● **Page excerpt**
What does it mean, in human terms, to be a victim - not in the ancient sense of ritual victim in some contrived act of sacrifice but in the everyday sense of being a victim of misfortune - illness, accident, crime, natural disaster or whatever?
The question is becoming more pressing because every day we hear of more and more sufferings of various kinds all over the world. Partly it is a matter of more news coverage than heretofore; partly it may be that the incidence and severity of suffering is really increasing; partly it may be that we are more aware of it than our forefathers were because of our greater moral sensitivity, our greater shockability. After all, the hanging of a sheep stealer was hardly news two hundred years ago whereas now there is an outcry if such a criminal were to be given what we might deem to be an excessive term in prison.
It seems to me that we are often guilty of deviation from good moral sense in our attitude to victims.
We tend sometimes cruelly to add to the sufferer's troubles by 'blaming the victim'. The 'blame the victim principle' - BVP is very common.

● **Work to complete**
a) Answer these questions about the passage on being a victim, giving each answer on its own line:
(i) What older sense of the word "victim" does the opening sentence set aside?
(ii) What does the passage say was hardly news two hundred years ago?
(iii) What abbreviation does the passage give for the "blame the victim principle"?
b) List every kind of misfortune the passage on being a victim names in its opening sentence.
c) Write the next part of the passage on being a victim, starting after its final sentence.

● **Data block**
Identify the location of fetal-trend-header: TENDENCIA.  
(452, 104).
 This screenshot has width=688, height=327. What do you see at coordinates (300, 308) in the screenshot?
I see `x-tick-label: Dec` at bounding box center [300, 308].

● **Answers per task**
a)
(i) The ancient sense of ritual victim in some contrived act of sacrifice
(ii) The hanging of a sheep stealer
(iii) BVP

b)
- Illness
- Accident
- Crime
- Natural disaster

c)
But sometimes we assume that if a person is an innocent victim on the particular occasion then that person must be faultless in every way. We cannot bring ourselves to think that a victim of horrible and undeserved assault may, actually, be a rather flawed person, a person whom we would not admire very much in the ordinary course of events. This sort of deviation might be called 'the immaculate victim principle' - the IVP. (Having in mind some of the simplistic goodie/baddie contrasts in the novels of Dickens, a recent writer termed the immaculate victim principle 'The Little Nell Syndrome'.
What light does godless (i.e atheist, not necessarily anti-god) thought shed on this increasing awareness of victims of various sorts? What does a god-free person have to say about the BVP and the IVP?
It has to be said that the doctrine of Original Sin has a lot to answer for.
If we believe that the troubles of humankind are the consequence - to quote Milton's Paradise Lost "Of Man's first disobedience, the fruit of that forbidden tree ..." then it is easy to think that really it is all our fault that life is so cruel - and thanks only to God that it is not far worse. Skipping over the obvious ethical problem as to why you and I should be penalised for the moral error of someone long since dead - even supposing she ever lived - it is easy to see how the doctrine of Original Sin, in general, can metamorphose into the BVP principle being applied to particular cases.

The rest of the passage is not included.